Indiana is suffering a brain drain of science, engineering and information technology graduates, and must address it with aggressive efforts to help employers fill thousands of high-paying jobs and keep the state competitive.
That’s one finding of a new report commissioned by BioCrossroads, a life sciences business development group that has long warned that Indiana needs to do more to attract and retain talent for laboratories and clinics across the state.
Only 33 percent of in-state college biology students remain in Indiana after graduation, along with just 38 percent of engineering students, 49 percent of computer and information science students, and 60 percent of health care students, according to the report, which was released Thursday.
While graduates are leaving, jobs in health care and life sciences in Indiana are booming, and employers are often searching high and low for talent.
Jobs in Indiana hospitals, laboratories and other settings in health care and life sciences have grown by more than 22 percent since 2001, outpacing the rest of the United States and accounting for about 265,000 jobs, or one of every 10 private sector jobs, the report said. Average wages are about $70,000.
“As the most research and development-intensive sector of our economy, the growth of health and life sciences depends upon talent,” said David L. Johnson, president and CEO of BioCrossroads.
Job growth in Indiana has been robust for scientists (up 53 percent) and engineers (up 34 percent) between 2010 and 2014, the report said. That’s more than double the national growth rates.

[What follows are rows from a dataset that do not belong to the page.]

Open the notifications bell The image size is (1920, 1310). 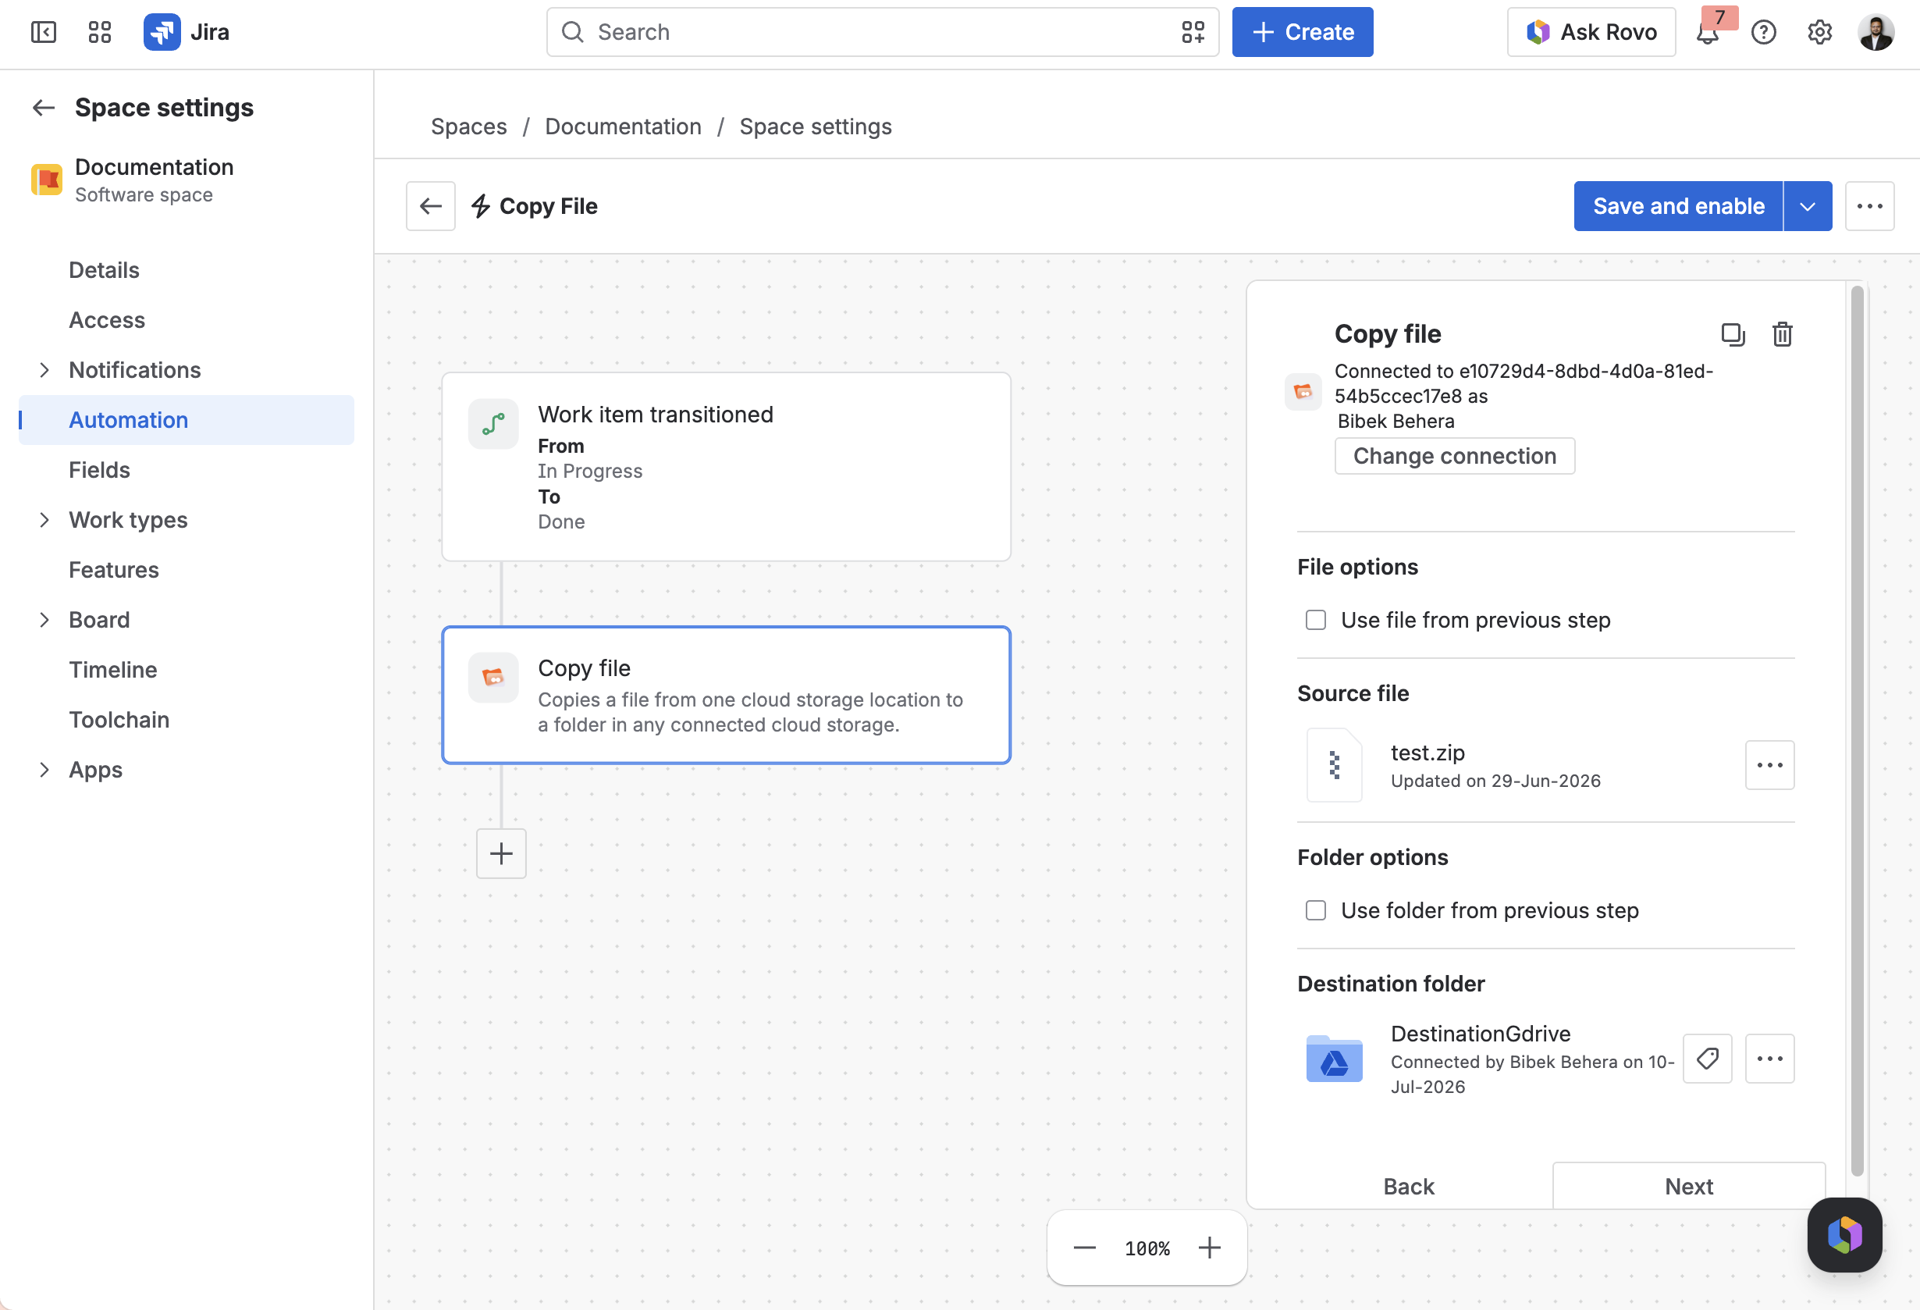pos(1708,32)
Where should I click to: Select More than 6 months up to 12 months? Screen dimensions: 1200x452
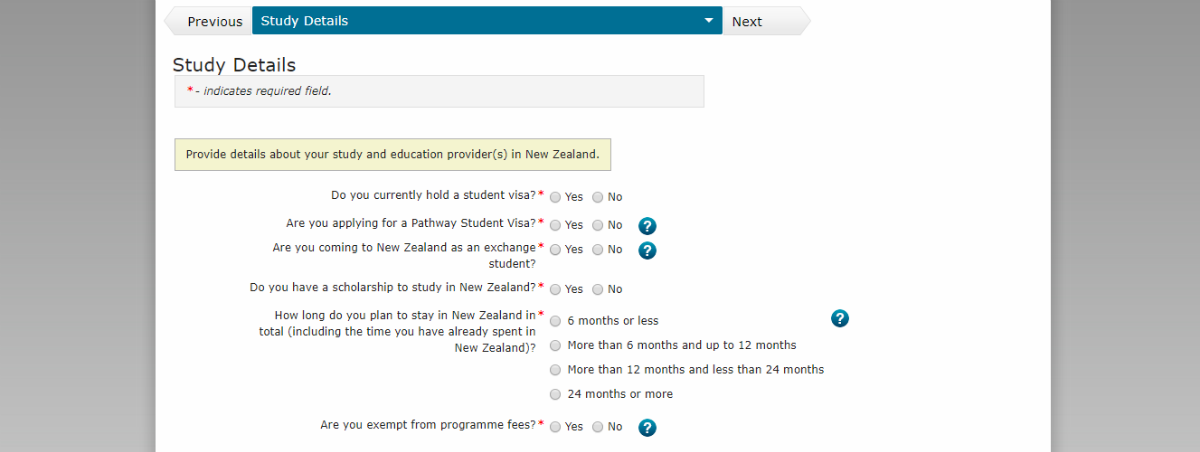[556, 345]
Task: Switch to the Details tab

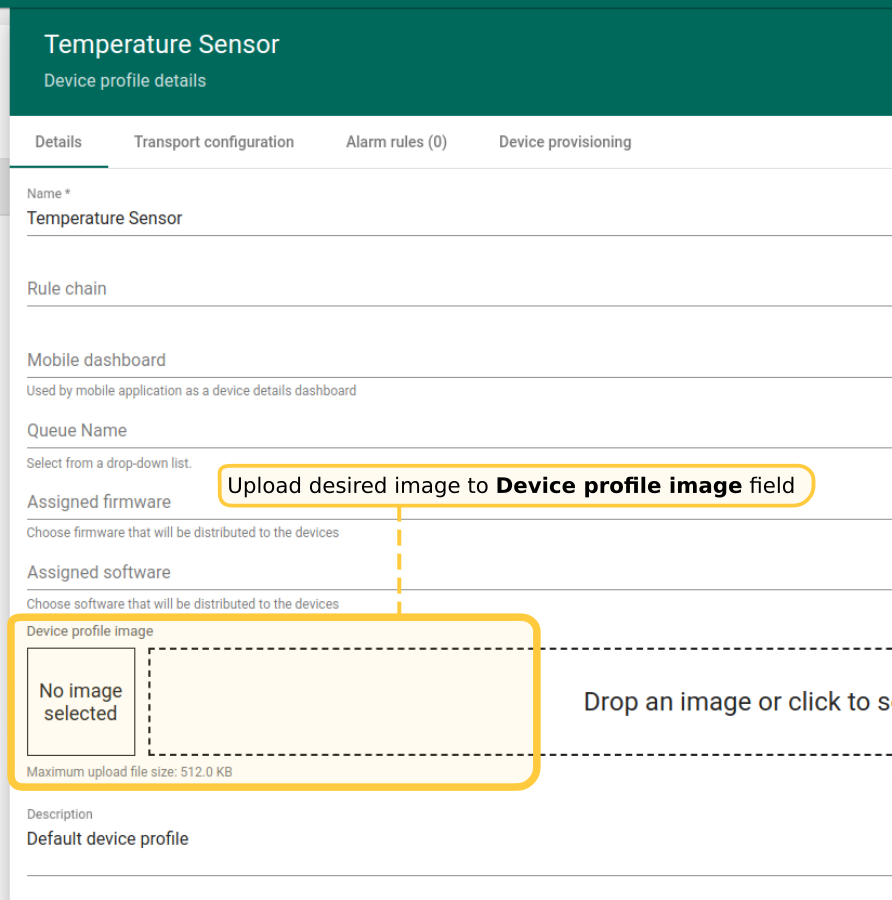Action: [58, 142]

The report recommends four strategic priorities to address challenges in the talent pipeline:
— Building a strong foundation of science, technology, engineering and math skills for Indiana students, from kindergarten through high school;
— Fostering health and life sciences talent after high school;
— Upgrading the skills of the existing health and life sciences workforce;
— Stopping the brain drain and retaining top talent.
The report cites a PricewaterhouseCoopers study that found that 51 percent life science executives report hiring is growing more difficult, with just 28 percent expressing confidence they will have access to top talent.